When Russia’s invasion of Ukraine forced the Bykovetz family to flee Kyiv in February, 6-year-old Sonya took the toys she could carry. What she left behind, she remembers through drawings: On one piece of paper is a colored picture of her cat.

The United Nations reports that 90% of the nearly 5 million people that escaped Ukraine are women and children.

To help Sonya deal with the trauma, her parents post her artwork online and created the site, UA Kids. They also collect drawings from other Ukrainian children and post them online.

“We know that children want to have an appreciation… to feel them like [they are] not alone but part of a bigger community,” Artem and Anastasiia Bykovets told CBS News’ Roxana Saberi.
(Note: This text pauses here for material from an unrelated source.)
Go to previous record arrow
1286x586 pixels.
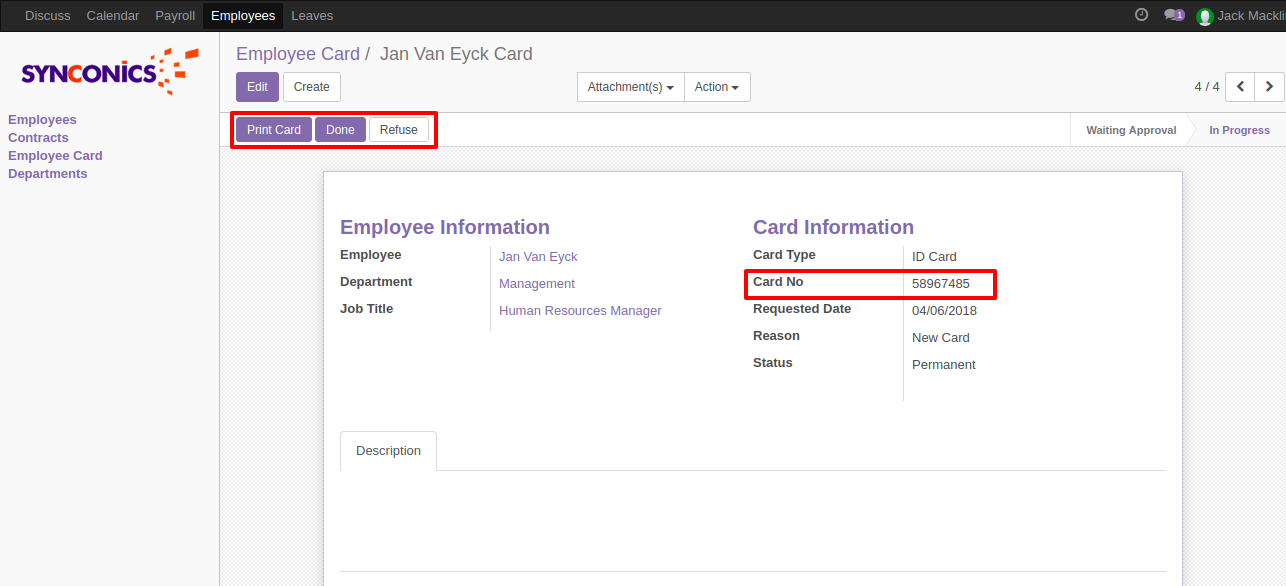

The drawings come from children ages 5 and older. Each child uses a picture to tell a story. Some pictures display soldiers, bombs and death.

“Maybe it’s very hard for them to speak about it. They don’t know what’s going on,” Artem said.

Artem and Nastia left their home but decided to stay in Ukraine, searching for safety in different towns. They said they believe encouraging kids to draw can also help parents like them.

“Sending them to sit somewhere and turn on their fantasy and put it on the paper, give to the parents also an opportunity to recharge the battery,” Artem said.

“We hope that people looking on these pictures can feel compassion to support kids, to support Ukraine,” said Anastasiia.